- Directive A -
In the passage on the sea ice tank experiment, why was ice growth halted at about 5 cm thickness? Answer in one to three sentences.
- Directive B -
Summarize the passage on the sea ice tank experiment in two sentences.

- Passage given -
== == ==

In order to collect samples for relatively large growth rates, we conducted a laboratory experiment with a thermally insulated rectangular tank (inner dimensions of 0.3 m depth × 0.3 m width × 0.65 m height) in a cold room (Fig. 1). The tank was made from transparent acrylic 0.01 m thick and was covered on all surfaces except the upper surface with a 0.1 m thick layer of StyrofoamTM to prevent freezing on the side walls and the bottom of the tank. Natural sea water (S = 32.5 on the Practical Salinity Scale 1978 (UNESCO, 1981); δ18O = −0.8‰) collected from the Pacific Ocean near the coastal region of Hokkaido, Japan, was poured into the tank up to 0.60 m depth, and sea ice was grown to ∼5 cm thickness under calm and steady conditions. We had to stop freezing at this thickness to minimize the change in the freezing conditions caused by the expelled brine, i.e. the decrease in the freezing-point temperature due to the increase in water salinity within the tank. Growth rates were controlled by changing the room temperature from −5°C to −20°C. The temperature of the air 5 cm above the ice surface and in the ice or water at tank depths of 0.5, 2.5, 5, 15, 35 and 55 cm was monitored using copper–constantan thermocouples mounted on the side wall (Fig. 1). These temperature data were logged on a data logger (YOKOGAWA, model DR230) at 1 min intervals. Ice thickness was measured visually at (mostly) 3 hour intervals with a measuring scale attached to the side wall. In order to monitor the salinity and δ18O of sea water, we made small holes on a side wall of the tank at depths of 5, 15, 25, 35, 45 and 55 cm and fitted them with a septum through which water samples were taken with a syringe before and after each experiment.

Fig. 1. Experimental apparatus: (a) photograph of the tank; (b) schematic picture. Ice thickness was measured visually by removing part of the StyrofoamTM at 3 hourly intervals.

== == ==

- Provided data -
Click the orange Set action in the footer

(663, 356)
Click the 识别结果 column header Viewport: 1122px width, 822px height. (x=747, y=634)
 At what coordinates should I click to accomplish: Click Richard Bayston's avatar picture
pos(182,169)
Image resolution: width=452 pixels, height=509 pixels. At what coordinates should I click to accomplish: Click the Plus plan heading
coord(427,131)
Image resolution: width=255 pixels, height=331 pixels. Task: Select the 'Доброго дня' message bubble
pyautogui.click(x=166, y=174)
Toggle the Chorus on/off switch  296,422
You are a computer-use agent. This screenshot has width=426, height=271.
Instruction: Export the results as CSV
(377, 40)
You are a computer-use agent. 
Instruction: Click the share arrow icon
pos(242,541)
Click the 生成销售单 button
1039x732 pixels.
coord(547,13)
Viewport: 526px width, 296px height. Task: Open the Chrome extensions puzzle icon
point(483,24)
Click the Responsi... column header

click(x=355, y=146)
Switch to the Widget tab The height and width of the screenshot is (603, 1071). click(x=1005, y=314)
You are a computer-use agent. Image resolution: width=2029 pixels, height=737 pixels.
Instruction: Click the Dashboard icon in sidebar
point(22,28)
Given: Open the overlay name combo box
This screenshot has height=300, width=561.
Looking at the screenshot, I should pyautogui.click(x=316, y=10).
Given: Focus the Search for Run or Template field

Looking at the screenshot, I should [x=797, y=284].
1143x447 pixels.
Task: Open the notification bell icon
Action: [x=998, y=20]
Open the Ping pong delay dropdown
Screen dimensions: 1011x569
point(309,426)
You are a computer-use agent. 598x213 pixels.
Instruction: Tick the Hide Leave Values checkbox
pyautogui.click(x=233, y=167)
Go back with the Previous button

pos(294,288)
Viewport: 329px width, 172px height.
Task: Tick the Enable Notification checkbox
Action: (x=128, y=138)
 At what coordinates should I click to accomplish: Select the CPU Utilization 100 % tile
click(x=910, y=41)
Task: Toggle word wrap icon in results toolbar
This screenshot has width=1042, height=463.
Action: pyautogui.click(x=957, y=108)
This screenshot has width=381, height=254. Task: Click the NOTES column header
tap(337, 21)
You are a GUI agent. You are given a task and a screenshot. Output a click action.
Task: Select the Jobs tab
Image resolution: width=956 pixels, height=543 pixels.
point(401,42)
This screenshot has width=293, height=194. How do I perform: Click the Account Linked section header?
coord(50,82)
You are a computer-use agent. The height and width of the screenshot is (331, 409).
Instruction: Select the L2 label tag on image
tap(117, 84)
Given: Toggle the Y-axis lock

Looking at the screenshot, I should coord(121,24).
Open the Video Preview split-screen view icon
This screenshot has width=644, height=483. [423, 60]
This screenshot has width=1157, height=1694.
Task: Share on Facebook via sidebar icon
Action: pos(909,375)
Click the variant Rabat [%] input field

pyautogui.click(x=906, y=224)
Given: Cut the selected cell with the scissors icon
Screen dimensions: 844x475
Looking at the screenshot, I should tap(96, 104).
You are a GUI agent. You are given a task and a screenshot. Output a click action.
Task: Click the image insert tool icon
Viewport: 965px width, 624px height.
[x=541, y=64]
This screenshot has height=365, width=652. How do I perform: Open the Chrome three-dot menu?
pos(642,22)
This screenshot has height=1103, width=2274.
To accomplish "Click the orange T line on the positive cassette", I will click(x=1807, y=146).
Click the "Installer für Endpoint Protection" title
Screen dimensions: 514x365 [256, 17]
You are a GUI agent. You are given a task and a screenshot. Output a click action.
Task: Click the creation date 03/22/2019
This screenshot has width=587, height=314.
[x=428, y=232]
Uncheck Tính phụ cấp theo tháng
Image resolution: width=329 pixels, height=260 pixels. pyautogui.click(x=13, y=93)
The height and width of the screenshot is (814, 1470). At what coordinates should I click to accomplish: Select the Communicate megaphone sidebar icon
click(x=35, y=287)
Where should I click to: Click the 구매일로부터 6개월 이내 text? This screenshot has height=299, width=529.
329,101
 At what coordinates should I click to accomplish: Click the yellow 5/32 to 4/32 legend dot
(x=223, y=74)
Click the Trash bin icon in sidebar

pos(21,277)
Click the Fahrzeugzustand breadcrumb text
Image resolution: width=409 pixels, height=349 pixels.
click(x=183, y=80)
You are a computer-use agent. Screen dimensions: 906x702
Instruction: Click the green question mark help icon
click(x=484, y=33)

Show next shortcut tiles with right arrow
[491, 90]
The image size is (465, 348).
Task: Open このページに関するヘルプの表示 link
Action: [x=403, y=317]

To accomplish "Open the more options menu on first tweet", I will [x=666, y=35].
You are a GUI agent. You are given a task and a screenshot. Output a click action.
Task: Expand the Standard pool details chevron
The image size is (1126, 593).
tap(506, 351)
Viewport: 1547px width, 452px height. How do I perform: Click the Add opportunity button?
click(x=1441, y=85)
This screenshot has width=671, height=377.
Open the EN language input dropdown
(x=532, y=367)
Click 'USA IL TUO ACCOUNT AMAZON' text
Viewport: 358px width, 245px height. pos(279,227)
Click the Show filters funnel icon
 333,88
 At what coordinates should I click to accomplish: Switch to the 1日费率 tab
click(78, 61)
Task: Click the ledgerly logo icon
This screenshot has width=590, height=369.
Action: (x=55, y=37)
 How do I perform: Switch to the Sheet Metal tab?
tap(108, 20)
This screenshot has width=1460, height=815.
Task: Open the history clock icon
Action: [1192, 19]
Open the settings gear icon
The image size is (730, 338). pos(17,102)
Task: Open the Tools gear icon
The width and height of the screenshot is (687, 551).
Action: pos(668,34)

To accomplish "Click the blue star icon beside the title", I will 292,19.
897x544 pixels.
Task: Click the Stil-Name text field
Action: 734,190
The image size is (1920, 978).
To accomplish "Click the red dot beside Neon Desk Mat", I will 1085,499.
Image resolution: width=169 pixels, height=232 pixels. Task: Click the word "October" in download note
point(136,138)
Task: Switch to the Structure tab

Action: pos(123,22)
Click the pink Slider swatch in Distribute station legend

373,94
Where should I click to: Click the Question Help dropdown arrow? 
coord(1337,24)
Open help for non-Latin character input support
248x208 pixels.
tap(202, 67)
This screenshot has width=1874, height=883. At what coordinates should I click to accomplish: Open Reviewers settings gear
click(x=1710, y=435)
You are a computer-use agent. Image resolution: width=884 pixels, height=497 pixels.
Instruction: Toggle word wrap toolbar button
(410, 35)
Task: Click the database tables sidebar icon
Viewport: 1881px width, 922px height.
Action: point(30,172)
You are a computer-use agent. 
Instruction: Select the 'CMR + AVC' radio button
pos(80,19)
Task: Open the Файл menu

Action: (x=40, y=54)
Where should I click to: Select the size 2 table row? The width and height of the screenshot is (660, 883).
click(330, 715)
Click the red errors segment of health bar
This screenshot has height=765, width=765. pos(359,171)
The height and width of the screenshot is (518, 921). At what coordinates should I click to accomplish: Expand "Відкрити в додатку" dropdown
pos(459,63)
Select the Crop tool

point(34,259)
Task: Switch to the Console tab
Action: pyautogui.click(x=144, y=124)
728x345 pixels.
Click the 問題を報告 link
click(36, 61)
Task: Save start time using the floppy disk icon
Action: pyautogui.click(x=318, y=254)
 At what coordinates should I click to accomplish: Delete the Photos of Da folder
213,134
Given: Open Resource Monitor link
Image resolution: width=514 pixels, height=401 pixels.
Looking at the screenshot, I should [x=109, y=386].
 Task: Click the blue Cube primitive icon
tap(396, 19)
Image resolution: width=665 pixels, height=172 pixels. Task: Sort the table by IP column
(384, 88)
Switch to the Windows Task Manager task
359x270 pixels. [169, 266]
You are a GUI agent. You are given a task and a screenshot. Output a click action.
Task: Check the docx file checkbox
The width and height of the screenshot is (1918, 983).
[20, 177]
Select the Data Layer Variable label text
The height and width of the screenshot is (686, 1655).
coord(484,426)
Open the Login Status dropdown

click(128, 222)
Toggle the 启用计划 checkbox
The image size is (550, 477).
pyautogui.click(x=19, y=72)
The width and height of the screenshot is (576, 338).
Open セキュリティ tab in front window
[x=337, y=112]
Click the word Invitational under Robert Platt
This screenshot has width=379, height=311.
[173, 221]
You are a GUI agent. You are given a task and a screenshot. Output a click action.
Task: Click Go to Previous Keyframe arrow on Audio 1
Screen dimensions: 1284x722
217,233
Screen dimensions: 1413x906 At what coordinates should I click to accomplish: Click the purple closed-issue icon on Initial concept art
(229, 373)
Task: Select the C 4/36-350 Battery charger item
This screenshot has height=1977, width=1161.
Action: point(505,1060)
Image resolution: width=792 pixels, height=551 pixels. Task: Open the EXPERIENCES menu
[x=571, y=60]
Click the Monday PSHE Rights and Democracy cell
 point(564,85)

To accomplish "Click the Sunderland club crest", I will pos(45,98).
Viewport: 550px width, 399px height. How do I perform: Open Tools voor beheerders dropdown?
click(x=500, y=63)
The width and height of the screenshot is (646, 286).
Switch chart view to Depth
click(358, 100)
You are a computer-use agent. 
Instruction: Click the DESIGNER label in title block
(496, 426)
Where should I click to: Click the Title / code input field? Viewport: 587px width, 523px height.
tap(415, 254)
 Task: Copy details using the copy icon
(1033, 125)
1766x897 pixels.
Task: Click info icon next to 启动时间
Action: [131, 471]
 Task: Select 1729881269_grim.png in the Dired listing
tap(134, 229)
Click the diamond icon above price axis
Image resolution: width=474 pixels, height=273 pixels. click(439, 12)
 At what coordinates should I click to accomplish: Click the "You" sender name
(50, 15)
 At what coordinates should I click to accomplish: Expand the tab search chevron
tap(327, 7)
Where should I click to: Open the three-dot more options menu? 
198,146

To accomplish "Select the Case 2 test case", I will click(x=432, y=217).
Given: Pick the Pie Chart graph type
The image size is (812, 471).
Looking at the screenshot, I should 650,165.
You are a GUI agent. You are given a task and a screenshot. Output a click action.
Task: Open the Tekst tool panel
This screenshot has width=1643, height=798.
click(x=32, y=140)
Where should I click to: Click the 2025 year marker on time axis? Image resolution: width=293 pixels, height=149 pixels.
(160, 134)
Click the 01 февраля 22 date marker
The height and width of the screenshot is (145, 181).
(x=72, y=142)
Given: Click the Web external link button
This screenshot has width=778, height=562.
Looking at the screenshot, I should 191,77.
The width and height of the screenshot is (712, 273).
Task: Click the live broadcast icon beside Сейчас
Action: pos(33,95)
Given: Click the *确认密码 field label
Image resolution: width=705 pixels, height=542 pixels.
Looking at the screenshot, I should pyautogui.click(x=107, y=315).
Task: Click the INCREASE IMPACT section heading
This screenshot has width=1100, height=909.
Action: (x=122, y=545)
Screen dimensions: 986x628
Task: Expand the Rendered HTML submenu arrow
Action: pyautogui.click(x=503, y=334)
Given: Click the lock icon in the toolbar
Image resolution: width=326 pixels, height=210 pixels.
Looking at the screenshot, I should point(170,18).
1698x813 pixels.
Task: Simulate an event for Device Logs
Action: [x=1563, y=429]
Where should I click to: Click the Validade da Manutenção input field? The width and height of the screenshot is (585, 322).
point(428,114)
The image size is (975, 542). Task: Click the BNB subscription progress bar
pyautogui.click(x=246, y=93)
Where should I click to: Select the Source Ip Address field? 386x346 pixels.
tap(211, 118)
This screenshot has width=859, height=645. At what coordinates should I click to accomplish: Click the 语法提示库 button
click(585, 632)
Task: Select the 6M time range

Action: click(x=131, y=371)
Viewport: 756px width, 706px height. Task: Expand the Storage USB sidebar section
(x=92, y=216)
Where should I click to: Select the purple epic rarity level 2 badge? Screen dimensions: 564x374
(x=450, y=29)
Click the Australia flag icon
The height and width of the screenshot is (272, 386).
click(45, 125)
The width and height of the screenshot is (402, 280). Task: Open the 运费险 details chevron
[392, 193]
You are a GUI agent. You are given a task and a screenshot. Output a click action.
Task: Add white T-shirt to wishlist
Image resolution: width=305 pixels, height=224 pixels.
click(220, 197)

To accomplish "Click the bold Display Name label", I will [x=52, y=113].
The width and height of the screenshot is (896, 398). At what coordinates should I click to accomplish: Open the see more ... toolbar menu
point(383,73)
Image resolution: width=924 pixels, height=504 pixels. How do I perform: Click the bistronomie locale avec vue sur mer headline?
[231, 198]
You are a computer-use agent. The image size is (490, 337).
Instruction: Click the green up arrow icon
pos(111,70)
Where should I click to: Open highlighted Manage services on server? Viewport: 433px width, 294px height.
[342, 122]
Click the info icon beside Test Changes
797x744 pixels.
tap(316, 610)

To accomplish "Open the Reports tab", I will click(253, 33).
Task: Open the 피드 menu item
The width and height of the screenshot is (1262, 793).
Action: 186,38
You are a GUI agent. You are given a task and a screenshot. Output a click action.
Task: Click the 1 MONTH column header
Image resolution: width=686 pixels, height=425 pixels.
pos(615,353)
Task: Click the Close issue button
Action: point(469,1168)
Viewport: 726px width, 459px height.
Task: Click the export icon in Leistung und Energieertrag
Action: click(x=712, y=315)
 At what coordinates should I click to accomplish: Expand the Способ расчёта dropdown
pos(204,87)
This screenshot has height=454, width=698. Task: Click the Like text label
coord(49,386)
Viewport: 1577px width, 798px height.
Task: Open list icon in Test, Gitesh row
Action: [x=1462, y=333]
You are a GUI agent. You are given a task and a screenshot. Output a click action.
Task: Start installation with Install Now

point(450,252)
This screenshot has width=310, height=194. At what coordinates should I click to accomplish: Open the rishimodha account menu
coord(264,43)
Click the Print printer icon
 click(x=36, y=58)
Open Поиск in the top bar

== == ==

- Right answer A -
Growth was halted at about 5 cm to limit how much the expelled brine changed the freezing conditions. As brine raised the salinity of the water in the tank, the freezing-point temperature dropped, so stopping early kept that shift small.

- Right answer B -
To sample relatively large growth rates, sea ice was grown to about 5 cm thickness in an insulated acrylic tank of natural Pacific sea water inside a cold room, with growth rates controlled by setting the room temperature between −5°C and −20°C. Thermocouples logged air, ice and water temperatures at 1 min intervals, ice thickness was read visually at mostly 3 hour intervals, and water samples for salinity and δ18O were drawn through septum-fitted side holes before and after each run.